Scott Thomas of Wolverine Worldwide, an American footwear manufacturer, said 75 percent of the company’s inputs come from China, but that would fall to 33 percent by 2020. Vietnam, which now supplies 14.5 percent of the inputs, would then fill the gap, he added.
Wages in Vietnam are equivalent to just 38 percent of that in China though workers here offer the same productivity and even higher skills in certain fields.
Being the country with the largest investment abroad in the past several years, the US is likely to become the top investor Vietnam, Mai, chairman of the Vietnam Association of Foreign Enterprises, said.
According to the 2015 ASEAN Business Outlook survey by the American Chamber of Commerce in Singapore that polled nearly 600 US firms, Vietnam is the second priority market for US firms’ future business expansion after Indonesia.
Two thirds of the surveyed firms expected profits to increase in 2014, and this rose to 82 percent for 2015.
Corruption was their biggest concern, with 69 percent of the firms saying they were not satisfied with the issue in Vietnam.
Mai said: “Corruption has affected Vietnam’s FDI inflows. If it is not resolved, Vietnam will become less attractive to foreign investors.
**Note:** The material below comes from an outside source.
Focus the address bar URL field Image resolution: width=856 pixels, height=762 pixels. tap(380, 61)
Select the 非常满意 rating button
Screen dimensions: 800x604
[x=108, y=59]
“Attracting investment from the United States is very important in the context that we want to attract higher quality projects. Obviously, corruption can be found everywhere in the world, but we should make more efforts to reduce it.”
The growth in US investment in Vietnam is not commensurate with the trade between the two sides, he said. Of the Association of Southeast Asian Nations (ASEAN) member countries, Vietnam is the US’S biggest trade partner. Trade between the two countries was worth some $35 billion last year.
Vietnam ranked behind Singapore, Thailand and Indonesia in attracting US investment. By the end of last year the US, with nearly $11 billion in registered capital, was the seventh biggest out of 101 countries investing in Vietnam, according to the Foreign Investment Agency.
“Initial interest from potential foreign investors too often does not materialize due to continued problems with corruption, human resource constraints, and the country's overly-complicated, restricted, and unclear licensing and regulatory environment,” Gaurav Gupta, chairman of the American Chamber of Commerce (Amcham) in Vietnam, said.
AmCham members look to the government to foster a more competitive environment where decisions are made faster and legal procedures are less complicated, rules are fairly enforced, and companies compete on their merits -- including for access to capital, land and opportunities, he said.